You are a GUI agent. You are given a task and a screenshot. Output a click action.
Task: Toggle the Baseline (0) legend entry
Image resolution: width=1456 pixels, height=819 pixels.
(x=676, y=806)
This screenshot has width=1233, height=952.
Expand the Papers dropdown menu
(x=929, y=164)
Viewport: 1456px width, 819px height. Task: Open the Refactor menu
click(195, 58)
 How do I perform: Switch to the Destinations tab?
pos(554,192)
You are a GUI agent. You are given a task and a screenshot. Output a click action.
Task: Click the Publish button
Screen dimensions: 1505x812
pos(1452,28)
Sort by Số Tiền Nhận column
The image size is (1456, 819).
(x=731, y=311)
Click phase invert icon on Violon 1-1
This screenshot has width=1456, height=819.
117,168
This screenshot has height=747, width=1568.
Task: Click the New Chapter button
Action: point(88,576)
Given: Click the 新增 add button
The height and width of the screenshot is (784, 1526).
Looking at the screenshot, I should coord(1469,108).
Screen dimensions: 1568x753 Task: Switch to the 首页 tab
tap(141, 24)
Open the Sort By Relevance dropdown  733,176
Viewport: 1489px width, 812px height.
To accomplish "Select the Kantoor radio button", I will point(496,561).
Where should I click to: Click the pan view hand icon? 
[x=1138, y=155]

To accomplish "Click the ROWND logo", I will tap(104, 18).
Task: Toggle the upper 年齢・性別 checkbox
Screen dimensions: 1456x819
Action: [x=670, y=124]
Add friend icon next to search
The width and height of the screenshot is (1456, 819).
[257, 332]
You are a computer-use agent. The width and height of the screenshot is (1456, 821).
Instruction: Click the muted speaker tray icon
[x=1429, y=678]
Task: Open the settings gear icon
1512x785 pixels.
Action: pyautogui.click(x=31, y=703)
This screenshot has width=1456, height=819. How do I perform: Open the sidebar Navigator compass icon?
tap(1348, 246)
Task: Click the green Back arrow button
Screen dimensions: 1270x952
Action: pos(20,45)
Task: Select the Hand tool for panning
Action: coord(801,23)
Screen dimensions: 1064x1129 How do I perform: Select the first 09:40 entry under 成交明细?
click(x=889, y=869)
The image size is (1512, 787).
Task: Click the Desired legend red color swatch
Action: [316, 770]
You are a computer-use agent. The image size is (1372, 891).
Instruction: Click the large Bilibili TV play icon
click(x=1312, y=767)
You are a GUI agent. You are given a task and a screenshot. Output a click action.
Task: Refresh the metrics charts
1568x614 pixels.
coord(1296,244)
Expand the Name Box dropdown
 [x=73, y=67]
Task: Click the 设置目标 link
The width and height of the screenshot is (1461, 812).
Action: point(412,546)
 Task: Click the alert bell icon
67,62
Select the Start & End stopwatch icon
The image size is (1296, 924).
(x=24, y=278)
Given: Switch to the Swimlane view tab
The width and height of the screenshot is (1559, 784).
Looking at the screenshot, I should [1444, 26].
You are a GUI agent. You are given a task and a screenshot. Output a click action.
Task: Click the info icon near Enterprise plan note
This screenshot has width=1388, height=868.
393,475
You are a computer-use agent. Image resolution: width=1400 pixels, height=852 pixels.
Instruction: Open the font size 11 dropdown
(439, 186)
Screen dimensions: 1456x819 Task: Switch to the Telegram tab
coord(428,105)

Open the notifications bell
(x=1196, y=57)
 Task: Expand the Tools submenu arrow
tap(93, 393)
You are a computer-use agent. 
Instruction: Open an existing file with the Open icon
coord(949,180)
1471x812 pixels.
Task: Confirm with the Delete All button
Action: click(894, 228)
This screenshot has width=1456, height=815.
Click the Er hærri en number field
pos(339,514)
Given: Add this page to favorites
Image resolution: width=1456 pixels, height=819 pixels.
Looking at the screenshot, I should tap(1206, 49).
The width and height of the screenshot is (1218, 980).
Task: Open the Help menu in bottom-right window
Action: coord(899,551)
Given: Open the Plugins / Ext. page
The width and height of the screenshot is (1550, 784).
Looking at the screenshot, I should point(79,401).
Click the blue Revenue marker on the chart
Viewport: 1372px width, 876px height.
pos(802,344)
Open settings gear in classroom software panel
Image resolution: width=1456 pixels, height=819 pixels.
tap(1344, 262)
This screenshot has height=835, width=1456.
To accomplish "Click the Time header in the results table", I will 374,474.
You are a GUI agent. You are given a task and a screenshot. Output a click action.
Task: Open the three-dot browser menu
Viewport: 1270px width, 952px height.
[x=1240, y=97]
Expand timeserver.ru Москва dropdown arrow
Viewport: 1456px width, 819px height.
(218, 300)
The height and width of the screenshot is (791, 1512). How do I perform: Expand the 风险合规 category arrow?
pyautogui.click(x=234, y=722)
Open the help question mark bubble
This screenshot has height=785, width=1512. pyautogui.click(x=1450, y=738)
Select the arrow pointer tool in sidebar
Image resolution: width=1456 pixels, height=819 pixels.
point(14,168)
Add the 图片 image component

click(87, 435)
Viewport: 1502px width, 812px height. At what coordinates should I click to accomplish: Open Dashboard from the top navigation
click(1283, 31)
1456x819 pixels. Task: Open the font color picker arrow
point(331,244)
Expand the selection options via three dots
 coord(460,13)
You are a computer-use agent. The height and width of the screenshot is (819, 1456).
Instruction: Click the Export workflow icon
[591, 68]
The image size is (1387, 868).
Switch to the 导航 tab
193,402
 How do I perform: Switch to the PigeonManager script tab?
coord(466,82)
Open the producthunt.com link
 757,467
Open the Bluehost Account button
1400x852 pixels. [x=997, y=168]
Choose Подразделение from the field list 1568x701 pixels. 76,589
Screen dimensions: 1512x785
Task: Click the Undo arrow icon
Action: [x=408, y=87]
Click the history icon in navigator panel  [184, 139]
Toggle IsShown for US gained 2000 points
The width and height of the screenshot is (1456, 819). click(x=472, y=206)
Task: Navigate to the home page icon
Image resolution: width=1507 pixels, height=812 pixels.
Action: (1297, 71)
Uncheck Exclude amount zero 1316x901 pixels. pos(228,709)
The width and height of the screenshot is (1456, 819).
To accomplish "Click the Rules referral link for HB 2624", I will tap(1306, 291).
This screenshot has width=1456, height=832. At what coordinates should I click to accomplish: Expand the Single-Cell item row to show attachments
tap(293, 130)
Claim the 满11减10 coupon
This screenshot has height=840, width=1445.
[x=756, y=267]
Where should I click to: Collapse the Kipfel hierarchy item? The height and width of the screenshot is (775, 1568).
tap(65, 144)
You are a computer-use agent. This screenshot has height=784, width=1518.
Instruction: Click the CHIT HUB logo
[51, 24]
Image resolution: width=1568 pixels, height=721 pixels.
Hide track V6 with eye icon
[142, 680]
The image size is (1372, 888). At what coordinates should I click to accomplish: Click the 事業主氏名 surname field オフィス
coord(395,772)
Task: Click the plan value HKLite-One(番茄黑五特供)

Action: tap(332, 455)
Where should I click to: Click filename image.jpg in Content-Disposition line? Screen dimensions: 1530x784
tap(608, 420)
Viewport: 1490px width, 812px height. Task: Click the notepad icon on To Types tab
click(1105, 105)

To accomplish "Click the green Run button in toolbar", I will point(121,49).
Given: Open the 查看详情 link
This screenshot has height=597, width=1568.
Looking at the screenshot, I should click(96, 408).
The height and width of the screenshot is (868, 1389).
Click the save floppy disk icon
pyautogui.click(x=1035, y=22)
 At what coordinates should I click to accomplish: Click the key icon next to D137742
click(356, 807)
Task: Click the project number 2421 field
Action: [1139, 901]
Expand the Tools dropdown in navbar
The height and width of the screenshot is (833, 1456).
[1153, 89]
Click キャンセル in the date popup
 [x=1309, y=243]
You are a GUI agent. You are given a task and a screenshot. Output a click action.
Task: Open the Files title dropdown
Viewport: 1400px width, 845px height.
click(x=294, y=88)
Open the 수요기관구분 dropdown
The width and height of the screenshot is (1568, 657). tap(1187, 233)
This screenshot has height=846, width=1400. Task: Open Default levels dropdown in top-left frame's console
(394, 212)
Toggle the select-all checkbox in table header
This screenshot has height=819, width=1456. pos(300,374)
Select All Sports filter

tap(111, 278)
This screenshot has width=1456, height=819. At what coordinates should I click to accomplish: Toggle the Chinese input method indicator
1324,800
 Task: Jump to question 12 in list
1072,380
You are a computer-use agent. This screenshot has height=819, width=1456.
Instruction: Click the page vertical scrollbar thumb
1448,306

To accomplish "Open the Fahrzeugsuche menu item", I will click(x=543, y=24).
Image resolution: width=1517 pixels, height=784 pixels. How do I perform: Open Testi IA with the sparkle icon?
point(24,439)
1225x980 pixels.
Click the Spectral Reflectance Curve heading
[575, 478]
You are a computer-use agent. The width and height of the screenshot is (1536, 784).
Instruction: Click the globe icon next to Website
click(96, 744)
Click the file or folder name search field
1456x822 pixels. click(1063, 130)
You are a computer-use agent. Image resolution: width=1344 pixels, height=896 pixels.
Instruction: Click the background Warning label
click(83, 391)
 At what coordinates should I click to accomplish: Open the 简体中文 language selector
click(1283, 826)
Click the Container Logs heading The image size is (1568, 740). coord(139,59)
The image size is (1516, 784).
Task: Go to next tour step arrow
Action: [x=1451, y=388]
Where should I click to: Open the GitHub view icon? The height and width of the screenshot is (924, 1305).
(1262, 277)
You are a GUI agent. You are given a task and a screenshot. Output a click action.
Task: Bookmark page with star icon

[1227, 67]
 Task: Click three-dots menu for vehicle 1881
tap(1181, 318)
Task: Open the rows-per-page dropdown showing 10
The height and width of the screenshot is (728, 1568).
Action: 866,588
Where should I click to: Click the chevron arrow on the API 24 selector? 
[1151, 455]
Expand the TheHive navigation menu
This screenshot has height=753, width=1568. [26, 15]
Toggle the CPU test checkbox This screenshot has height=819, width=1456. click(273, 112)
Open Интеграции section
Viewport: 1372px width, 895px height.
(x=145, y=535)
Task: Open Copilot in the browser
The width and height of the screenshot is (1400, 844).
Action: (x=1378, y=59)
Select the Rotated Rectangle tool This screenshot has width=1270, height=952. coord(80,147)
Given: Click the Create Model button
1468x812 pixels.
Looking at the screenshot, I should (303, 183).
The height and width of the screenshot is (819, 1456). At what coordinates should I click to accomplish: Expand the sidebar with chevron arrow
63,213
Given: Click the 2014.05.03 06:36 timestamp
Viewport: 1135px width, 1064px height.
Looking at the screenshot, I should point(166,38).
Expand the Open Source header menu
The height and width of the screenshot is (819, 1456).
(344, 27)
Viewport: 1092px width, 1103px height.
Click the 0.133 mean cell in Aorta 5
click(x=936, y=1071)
-.-.-
— Work request —
All lines from the one containing "Viewport: 1135px width, 1064px height." through the end of the listing must be transcribed exactly. No other lines belong in the answer.

— Exercise response —
Viewport: 1135px width, 1064px height.
Looking at the screenshot, I should point(166,38).
Expand the Open Source header menu
The height and width of the screenshot is (819, 1456).
(344, 27)
Viewport: 1092px width, 1103px height.
Click the 0.133 mean cell in Aorta 5
click(x=936, y=1071)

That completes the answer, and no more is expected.